= TASK INSTRUCTIONS =
No pictures, please: print exactly the lines from the one that contains "1200x630 pixels." through the last line of the listing.
━━━ MATERIAL SHOWN
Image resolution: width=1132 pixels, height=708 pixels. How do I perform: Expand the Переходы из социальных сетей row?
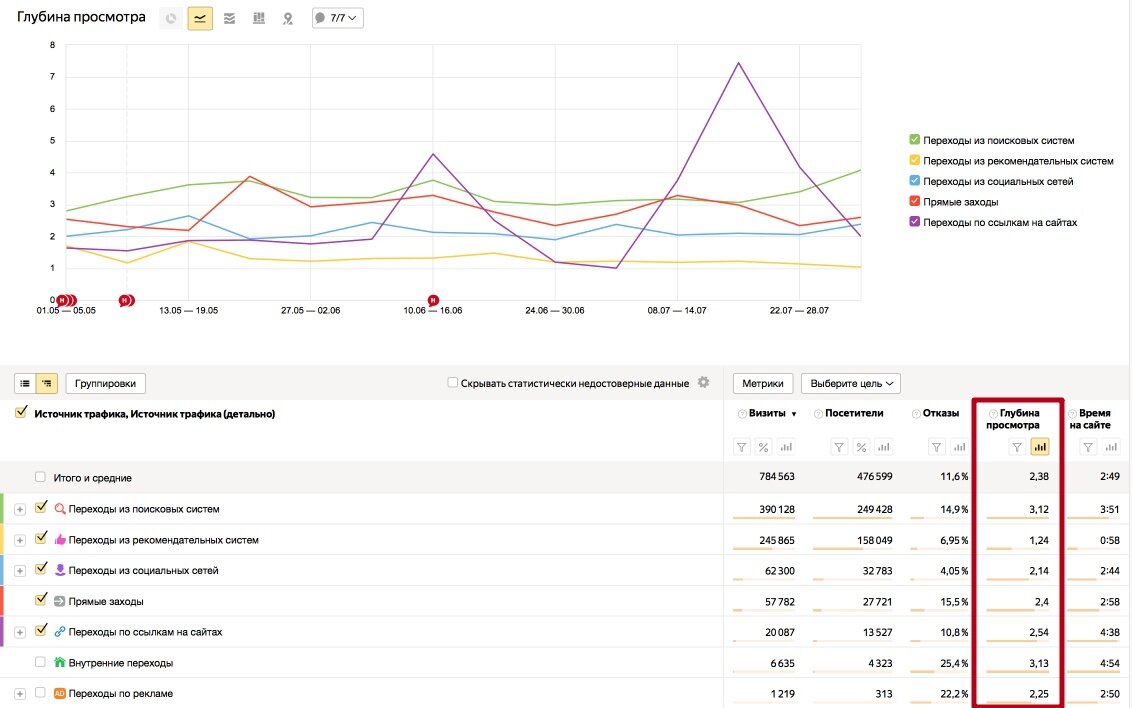(20, 571)
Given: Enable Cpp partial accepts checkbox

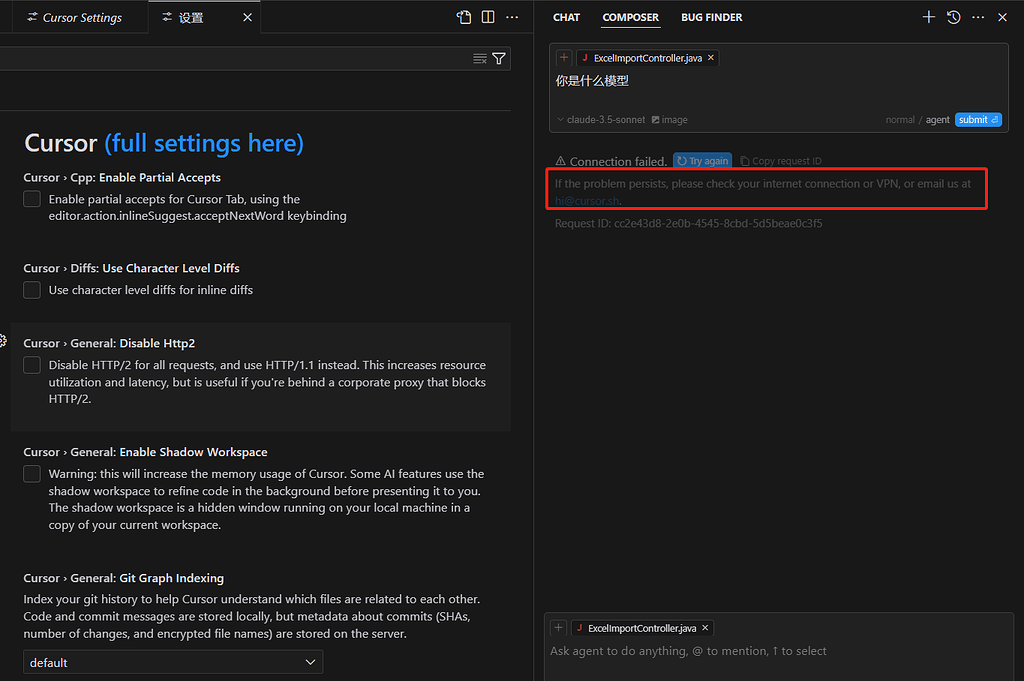Looking at the screenshot, I should [x=32, y=199].
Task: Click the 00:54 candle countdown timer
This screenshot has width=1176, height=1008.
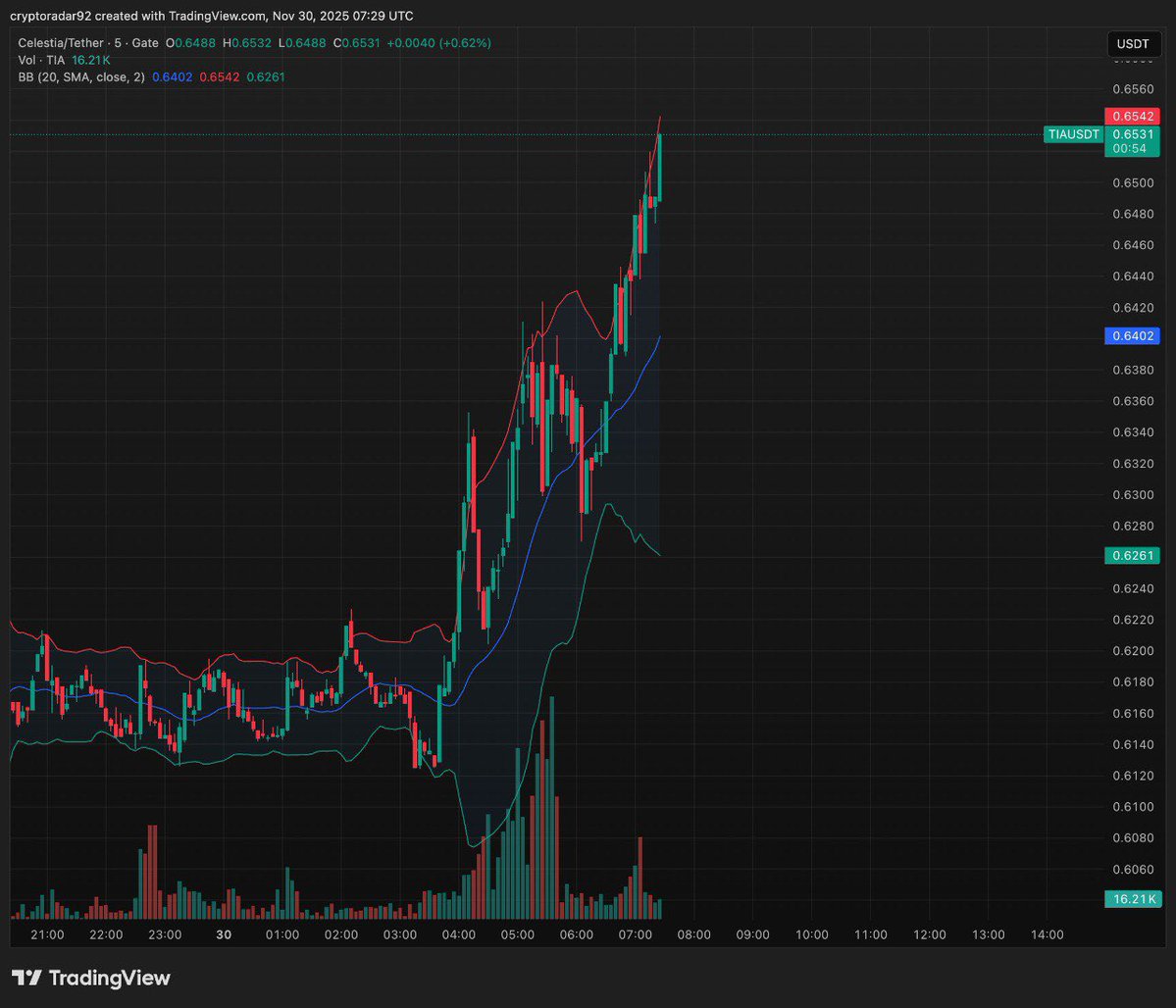Action: [1131, 148]
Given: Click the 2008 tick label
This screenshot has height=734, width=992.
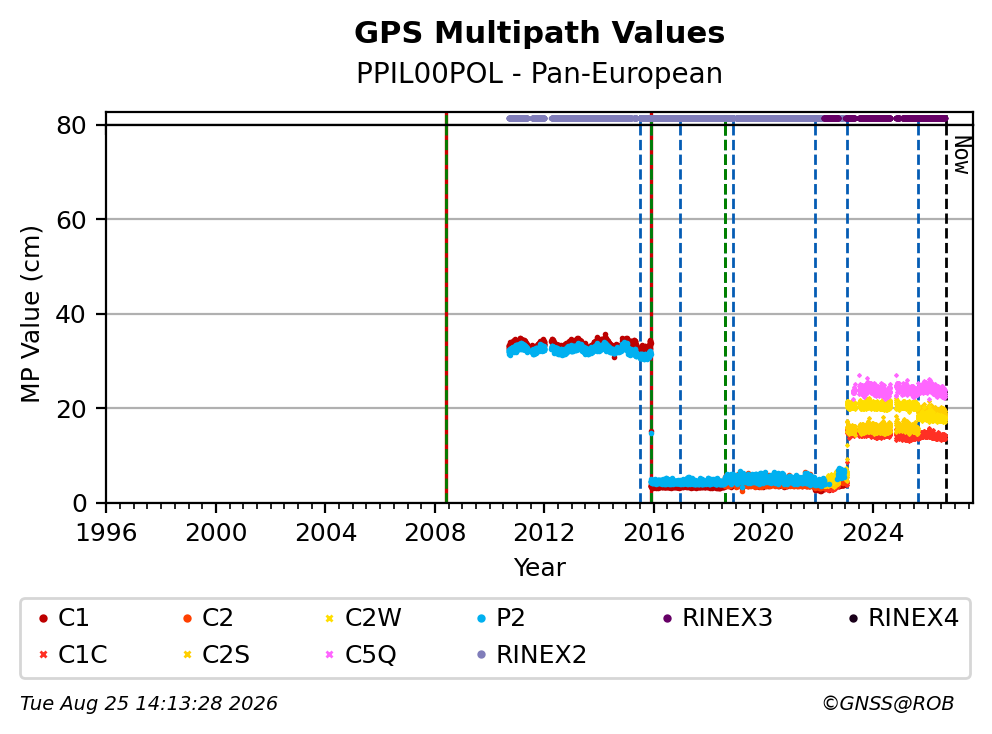Looking at the screenshot, I should point(435,532).
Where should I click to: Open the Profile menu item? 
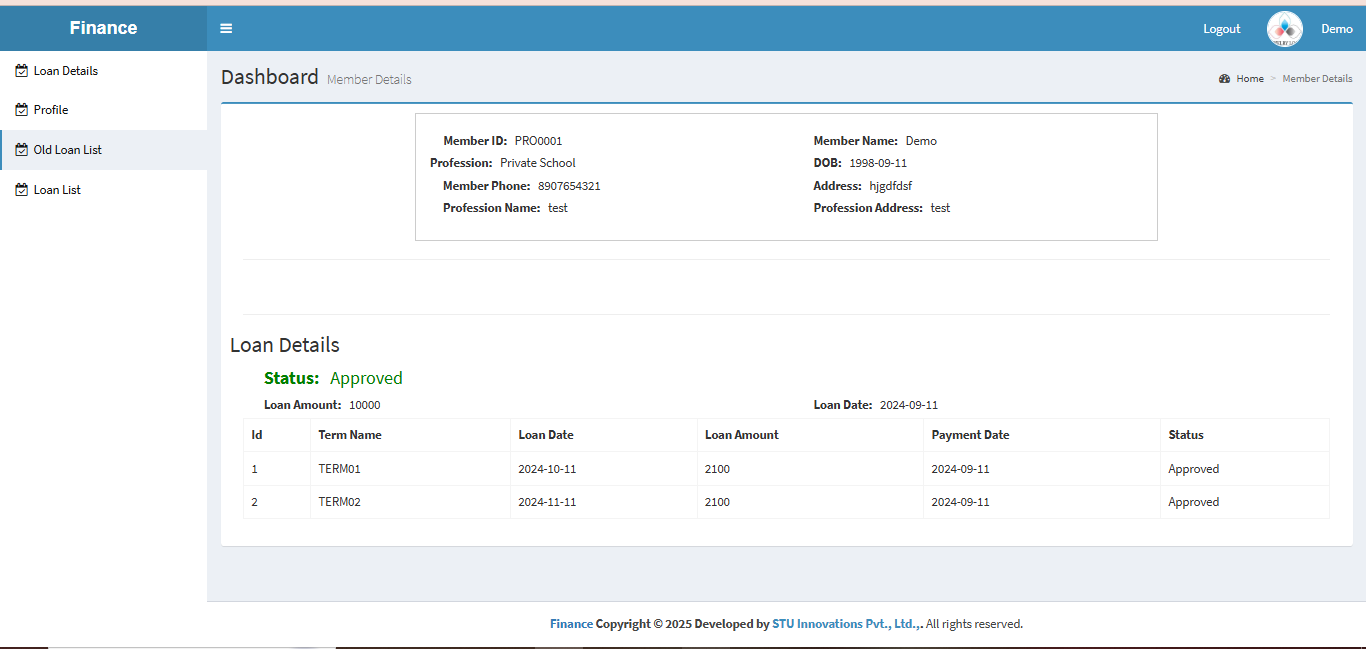pyautogui.click(x=51, y=110)
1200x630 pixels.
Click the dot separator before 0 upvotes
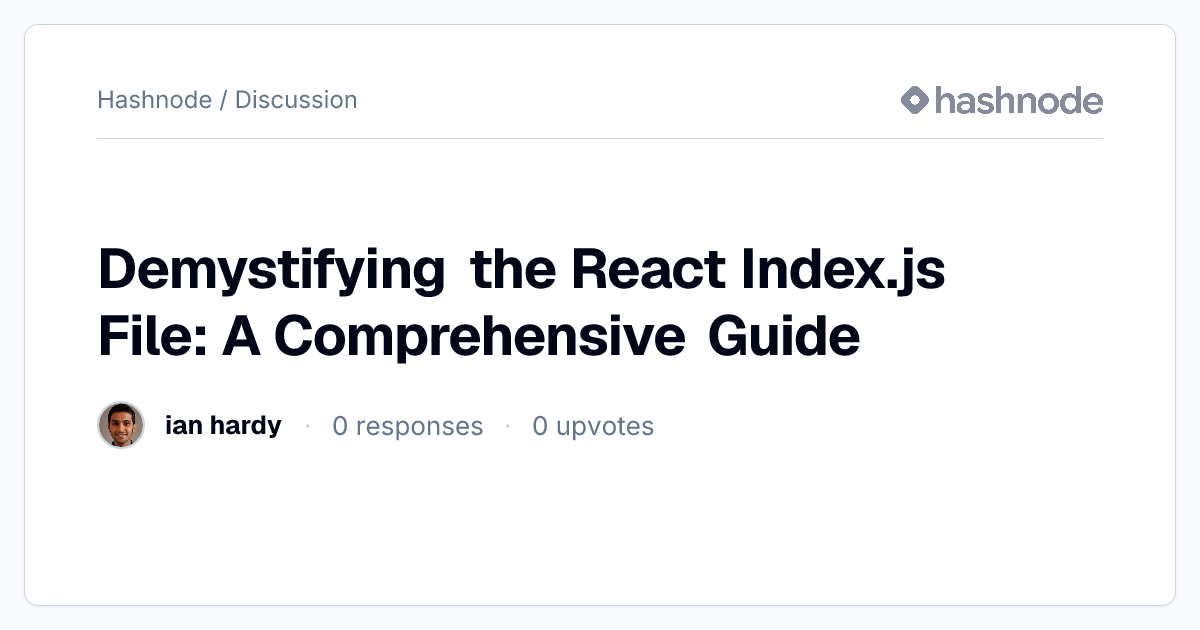[x=508, y=426]
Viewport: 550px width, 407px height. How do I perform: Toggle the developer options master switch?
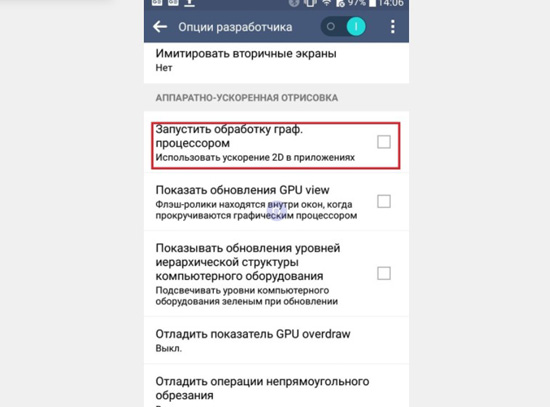(x=343, y=27)

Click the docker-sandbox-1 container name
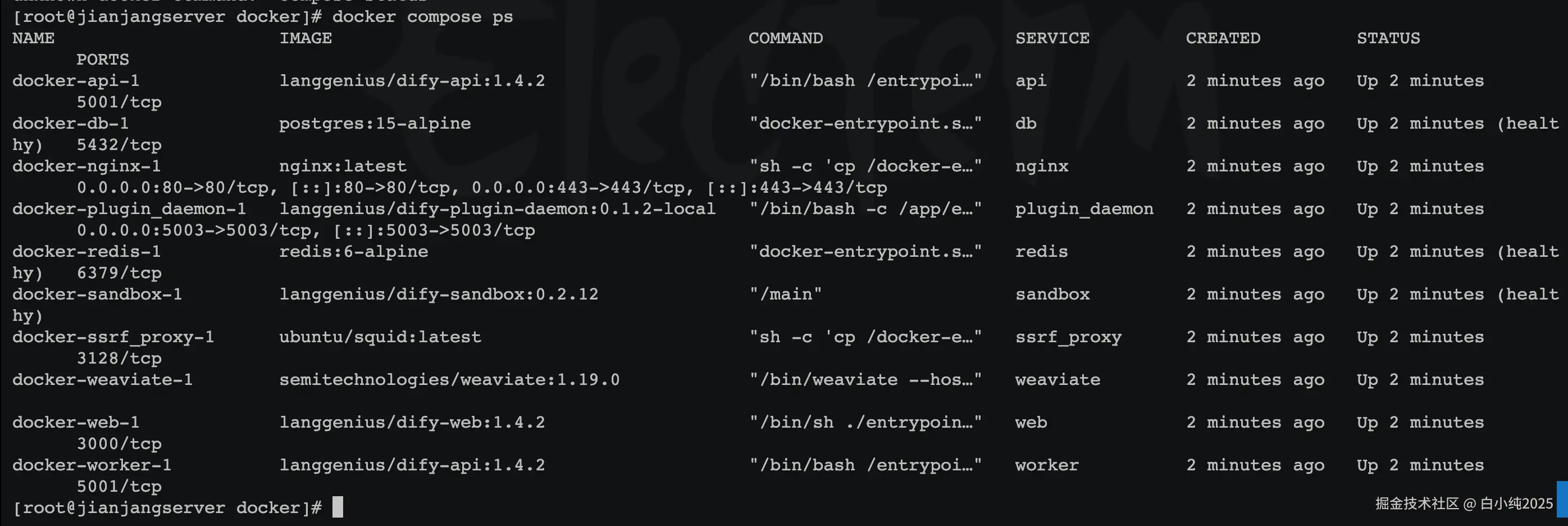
━━━━━━
= WRITTEN ANSWER =
1200x630 pixels.
Click the dot separator before 0 upvotes
[x=508, y=426]
Viewport: 550px width, 407px height. How do I perform: Toggle the developer options master switch?
(x=343, y=27)

Click the docker-sandbox-1 container name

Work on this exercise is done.